だけどそれも仕方ないのだろう。持ち運びまで自由だったら、この世界の宝をふんだんに持ち逃げされる恐れもあるから。
「もし何かを持っていた場合、ゲートは拒否するね。普段通る場所に着くだけね」
普通に風呂へ入りたいときは何かを持っていればいいってことだな。
「俺以外が通った場合は?」
「それもゲートが反応しないで本来の場所に着くだけね」
なるほど。
「しかし俺の前に勇者やってた奴らって、戻ってこれるのわかっていてなんで戻ろうとしなかったのかな」
「いやいや、行方不明のうち3人は自分の世界に帰ったまま行方不明だからね」
「ああ、そっか」
つまりボイコットしたわけだ。
てことは、俺はこの世界で冒険ごっこを堪能し、きつくなったらそうすればいいってことか。なかなかお手軽な勇者家業だな。
正直なところ、中二じゃないがそういうのに憧れていたんだ。
ここが剣と魔法の世界なのかは知らないが、こういうのワクワクする。
だけどなんで俺なんだ。
「俺を勇者に選んだ基準みたいなのってなんだ?」
こういうのって大抵、特にないみたいなこと言われるんだ。わかっているが一応な。
だって俺は別にこれといった技能もないし。
「ん? ああ、ヒマそうだったからね」
……もっと酷かった。マジ泣きしそうだ。
「ほ、他にないの?」
「あるよ。勇者殿はいわゆるロリコンじゃないね」
「ああそうだけど……なんで?」
こういうのって自分たちに興味を抱いている人物とかのほうが、色々な面で有利だと思うんだ。操れる的な意味でも。

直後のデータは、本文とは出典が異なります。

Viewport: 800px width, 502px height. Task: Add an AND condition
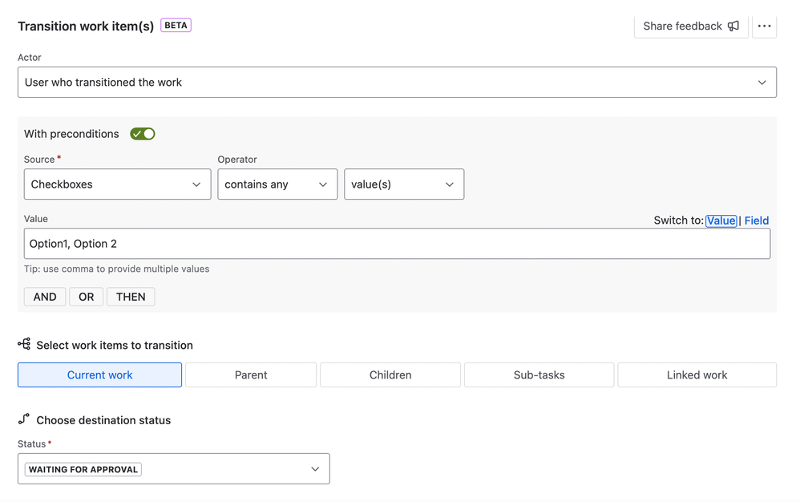(45, 297)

「行方不明のうち、この世界で消えた3人っていうのがね」
「あ、ああ」
「この城のメイドかっさらってかけおちしたわけね」
…………ああ、そりゃ見つからないわ。
そして納得がいった。そんなことがありゃロリコンじゃない人物を選ぶわな。
俺はできれば年上の女、女優で例えるならイザベル・アジャーニ……まあいいや。
そういえば俺、ここに来てどれくらいの時間が経ったんだ? あまり遅くまで風呂に入っていると思われると、家族から変な目で見られそうだ。
「じゃあ明日詳しい話を聞くから、今日はもう帰ってもいいか?」
「はいはい。帰り道わかるかね」
「ああ、ここ来たところと同じなら大体わかるよ」
「そっか。とりあえず不安だからついていくね」
「ん、助かるわ」
俺が歩いていると、ちとえりは後ろからついてくる。
そして何故か俺の尻に視線を感じる。
誰かこいつ捨ててきてくれないかな。